[Stored data]

---

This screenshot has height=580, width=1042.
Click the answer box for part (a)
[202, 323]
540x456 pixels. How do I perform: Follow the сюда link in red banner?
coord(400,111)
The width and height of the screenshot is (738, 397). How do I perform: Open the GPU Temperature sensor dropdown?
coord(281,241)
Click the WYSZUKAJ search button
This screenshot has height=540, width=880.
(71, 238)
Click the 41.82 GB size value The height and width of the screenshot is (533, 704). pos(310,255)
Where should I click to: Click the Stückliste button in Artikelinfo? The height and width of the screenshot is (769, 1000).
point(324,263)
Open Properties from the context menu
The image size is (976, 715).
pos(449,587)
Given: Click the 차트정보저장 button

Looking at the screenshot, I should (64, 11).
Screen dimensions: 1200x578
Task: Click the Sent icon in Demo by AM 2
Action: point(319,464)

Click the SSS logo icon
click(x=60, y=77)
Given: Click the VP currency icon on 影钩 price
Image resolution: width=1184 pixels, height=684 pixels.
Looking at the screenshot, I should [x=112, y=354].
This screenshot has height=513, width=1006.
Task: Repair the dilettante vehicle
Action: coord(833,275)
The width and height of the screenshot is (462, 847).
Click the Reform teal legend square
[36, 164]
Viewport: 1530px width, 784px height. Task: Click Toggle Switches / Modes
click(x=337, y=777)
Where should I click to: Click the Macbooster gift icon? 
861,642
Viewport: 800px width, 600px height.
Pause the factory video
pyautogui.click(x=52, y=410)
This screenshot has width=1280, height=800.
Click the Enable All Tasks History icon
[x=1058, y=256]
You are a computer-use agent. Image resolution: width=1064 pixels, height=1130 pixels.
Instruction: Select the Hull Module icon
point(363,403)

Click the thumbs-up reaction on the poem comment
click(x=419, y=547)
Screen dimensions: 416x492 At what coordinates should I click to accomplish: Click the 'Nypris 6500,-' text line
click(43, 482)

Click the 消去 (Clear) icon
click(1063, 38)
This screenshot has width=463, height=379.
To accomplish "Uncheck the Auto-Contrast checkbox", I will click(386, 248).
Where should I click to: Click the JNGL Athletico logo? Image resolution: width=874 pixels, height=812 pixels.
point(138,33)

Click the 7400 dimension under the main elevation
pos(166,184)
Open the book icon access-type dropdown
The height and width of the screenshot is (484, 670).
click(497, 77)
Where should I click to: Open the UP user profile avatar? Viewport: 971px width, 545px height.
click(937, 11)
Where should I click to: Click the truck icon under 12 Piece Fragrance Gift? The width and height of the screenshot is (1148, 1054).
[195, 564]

---

◆ **Required work**:
Take the lines above from the one holding "Where should I click to: Click the truck" to the last and output them exactly.

◆ **Reply**:
Where should I click to: Click the truck icon under 12 Piece Fragrance Gift? The width and height of the screenshot is (1148, 1054).
[195, 564]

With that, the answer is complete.